What is needed: Each line from the opening of the listing below through the line that contains "[Cardigan crem elegant" is to be output exactly as written.

Record extracts:

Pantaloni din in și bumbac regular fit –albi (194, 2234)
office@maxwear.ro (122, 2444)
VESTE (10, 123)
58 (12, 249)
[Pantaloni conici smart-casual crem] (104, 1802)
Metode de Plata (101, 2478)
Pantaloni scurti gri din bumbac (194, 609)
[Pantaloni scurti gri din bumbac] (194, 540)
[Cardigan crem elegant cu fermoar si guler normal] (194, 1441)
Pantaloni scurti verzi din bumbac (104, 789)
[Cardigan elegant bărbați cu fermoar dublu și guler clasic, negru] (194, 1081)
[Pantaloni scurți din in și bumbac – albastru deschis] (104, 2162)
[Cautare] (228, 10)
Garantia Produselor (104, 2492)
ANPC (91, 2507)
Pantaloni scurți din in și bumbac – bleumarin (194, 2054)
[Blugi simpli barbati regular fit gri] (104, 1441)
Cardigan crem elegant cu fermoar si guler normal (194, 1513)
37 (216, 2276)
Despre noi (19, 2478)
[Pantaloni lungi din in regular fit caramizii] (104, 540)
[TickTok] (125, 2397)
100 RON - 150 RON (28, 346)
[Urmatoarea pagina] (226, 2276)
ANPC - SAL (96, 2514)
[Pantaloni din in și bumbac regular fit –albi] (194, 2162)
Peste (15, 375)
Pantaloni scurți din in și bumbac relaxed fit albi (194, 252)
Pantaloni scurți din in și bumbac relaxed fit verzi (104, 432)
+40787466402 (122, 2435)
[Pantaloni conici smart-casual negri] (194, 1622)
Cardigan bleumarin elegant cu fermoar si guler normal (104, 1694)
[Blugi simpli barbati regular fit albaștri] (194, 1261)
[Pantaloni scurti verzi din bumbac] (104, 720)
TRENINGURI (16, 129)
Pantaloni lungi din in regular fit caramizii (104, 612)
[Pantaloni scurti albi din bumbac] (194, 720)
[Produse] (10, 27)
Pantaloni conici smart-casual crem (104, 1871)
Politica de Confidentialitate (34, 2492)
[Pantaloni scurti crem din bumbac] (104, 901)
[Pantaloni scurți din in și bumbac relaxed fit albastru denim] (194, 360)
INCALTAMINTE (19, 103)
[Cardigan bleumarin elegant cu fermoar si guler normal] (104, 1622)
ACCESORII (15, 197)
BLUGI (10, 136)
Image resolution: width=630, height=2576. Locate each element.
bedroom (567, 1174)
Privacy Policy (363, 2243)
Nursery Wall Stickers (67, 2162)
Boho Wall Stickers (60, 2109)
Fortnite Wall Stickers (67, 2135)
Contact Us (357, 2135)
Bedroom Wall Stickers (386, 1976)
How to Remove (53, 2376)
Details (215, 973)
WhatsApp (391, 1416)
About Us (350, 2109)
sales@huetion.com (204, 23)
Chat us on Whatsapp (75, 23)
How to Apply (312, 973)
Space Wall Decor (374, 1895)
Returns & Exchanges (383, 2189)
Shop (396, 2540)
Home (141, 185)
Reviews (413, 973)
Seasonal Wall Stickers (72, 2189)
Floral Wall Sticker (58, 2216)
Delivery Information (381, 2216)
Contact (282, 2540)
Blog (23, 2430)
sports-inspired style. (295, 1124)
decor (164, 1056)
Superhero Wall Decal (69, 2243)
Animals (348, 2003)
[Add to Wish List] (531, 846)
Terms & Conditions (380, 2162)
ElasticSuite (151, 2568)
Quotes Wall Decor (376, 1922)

Answer space:
Pantaloni din in și bumbac regular fit –albi (194, 2234)
office@maxwear.ro (122, 2444)
VESTE (10, 123)
58 (12, 249)
[Pantaloni conici smart-casual crem] (104, 1802)
Metode de Plata (101, 2478)
Pantaloni scurti gri din bumbac (194, 609)
[Pantaloni scurti gri din bumbac] (194, 540)
[Cardigan crem elegant cu fermoar si guler normal] (194, 1441)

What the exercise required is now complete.